-------- RECORDS FOR THE TASK --------

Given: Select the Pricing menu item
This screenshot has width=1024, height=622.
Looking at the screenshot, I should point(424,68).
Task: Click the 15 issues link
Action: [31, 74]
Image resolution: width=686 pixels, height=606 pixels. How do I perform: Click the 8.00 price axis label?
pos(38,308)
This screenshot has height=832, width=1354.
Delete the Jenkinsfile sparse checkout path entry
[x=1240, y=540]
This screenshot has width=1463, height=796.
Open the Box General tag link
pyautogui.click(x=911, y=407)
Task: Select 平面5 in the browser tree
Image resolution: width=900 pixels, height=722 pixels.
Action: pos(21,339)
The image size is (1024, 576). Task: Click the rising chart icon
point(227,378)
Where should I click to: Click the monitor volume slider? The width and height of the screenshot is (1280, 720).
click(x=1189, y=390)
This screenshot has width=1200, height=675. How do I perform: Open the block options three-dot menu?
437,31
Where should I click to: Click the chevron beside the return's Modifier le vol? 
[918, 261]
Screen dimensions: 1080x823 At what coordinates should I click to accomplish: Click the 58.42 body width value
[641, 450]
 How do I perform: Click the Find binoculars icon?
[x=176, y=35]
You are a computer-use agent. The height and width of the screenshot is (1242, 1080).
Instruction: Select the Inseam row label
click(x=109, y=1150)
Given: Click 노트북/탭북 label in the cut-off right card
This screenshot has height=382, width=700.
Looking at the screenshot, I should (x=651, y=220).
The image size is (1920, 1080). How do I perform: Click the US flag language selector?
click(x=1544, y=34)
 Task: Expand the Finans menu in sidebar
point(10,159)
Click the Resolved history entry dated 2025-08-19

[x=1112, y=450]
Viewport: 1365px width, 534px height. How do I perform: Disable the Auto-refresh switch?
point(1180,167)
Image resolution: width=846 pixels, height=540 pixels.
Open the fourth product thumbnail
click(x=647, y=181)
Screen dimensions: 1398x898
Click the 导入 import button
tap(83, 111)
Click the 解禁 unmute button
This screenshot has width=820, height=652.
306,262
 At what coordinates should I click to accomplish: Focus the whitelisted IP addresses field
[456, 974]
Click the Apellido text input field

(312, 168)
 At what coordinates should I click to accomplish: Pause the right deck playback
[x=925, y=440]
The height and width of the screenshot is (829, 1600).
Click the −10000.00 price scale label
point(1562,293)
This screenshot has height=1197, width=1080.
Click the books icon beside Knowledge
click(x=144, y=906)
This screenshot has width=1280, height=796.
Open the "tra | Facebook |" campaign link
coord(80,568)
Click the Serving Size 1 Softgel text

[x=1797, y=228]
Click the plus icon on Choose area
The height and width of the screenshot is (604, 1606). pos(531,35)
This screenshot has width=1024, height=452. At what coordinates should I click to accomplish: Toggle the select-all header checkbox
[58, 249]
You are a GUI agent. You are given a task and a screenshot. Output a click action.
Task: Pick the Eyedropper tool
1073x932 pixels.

--------

## PROBLEM TO WORK ON
Set down the records above once more, exactly as given.

## EXERCISE RESPONSE
Given: Select the Pricing menu item
This screenshot has width=1024, height=622.
Looking at the screenshot, I should point(424,68).
Task: Click the 15 issues link
Action: [31, 74]
Image resolution: width=686 pixels, height=606 pixels. How do I perform: Click the 8.00 price axis label?
pos(38,308)
This screenshot has height=832, width=1354.
Delete the Jenkinsfile sparse checkout path entry
[x=1240, y=540]
This screenshot has width=1463, height=796.
Open the Box General tag link
pyautogui.click(x=911, y=407)
Task: Select 平面5 in the browser tree
Image resolution: width=900 pixels, height=722 pixels.
Action: pos(21,339)
The image size is (1024, 576). Task: Click the rising chart icon
point(227,378)
Where should I click to: Click the monitor volume slider? The width and height of the screenshot is (1280, 720).
click(x=1189, y=390)
This screenshot has width=1200, height=675. How do I perform: Open the block options three-dot menu?
437,31
Where should I click to: Click the chevron beside the return's Modifier le vol? 
[918, 261]
Screen dimensions: 1080x823 At what coordinates should I click to accomplish: Click the 58.42 body width value
[641, 450]
 How do I perform: Click the Find binoculars icon?
[x=176, y=35]
You are a computer-use agent. The height and width of the screenshot is (1242, 1080).
Instruction: Select the Inseam row label
click(x=109, y=1150)
Given: Click 노트북/탭북 label in the cut-off right card
This screenshot has height=382, width=700.
Looking at the screenshot, I should (x=651, y=220).
The image size is (1920, 1080). How do I perform: Click the US flag language selector?
click(x=1544, y=34)
 Task: Expand the Finans menu in sidebar
point(10,159)
Click the Resolved history entry dated 2025-08-19

[x=1112, y=450]
Viewport: 1365px width, 534px height. How do I perform: Disable the Auto-refresh switch?
point(1180,167)
Image resolution: width=846 pixels, height=540 pixels.
Open the fourth product thumbnail
click(x=647, y=181)
Screen dimensions: 1398x898
Click the 导入 import button
tap(83, 111)
Click the 解禁 unmute button
This screenshot has width=820, height=652.
306,262
 At what coordinates should I click to accomplish: Focus the whitelisted IP addresses field
[456, 974]
Click the Apellido text input field

(312, 168)
 At what coordinates should I click to accomplish: Pause the right deck playback
[x=925, y=440]
The height and width of the screenshot is (829, 1600).
Click the −10000.00 price scale label
point(1562,293)
This screenshot has height=1197, width=1080.
Click the books icon beside Knowledge
click(x=144, y=906)
This screenshot has width=1280, height=796.
Open the "tra | Facebook |" campaign link
coord(80,568)
Click the Serving Size 1 Softgel text

[x=1797, y=228]
Click the plus icon on Choose area
The height and width of the screenshot is (604, 1606). pos(531,35)
This screenshot has width=1024, height=452. At what coordinates should I click to accomplish: Toggle the select-all header checkbox
[58, 249]
You are a GUI agent. You are given a task and a screenshot. Output a click action.
Task: Pick the Eyedropper tool
1073x932 pixels.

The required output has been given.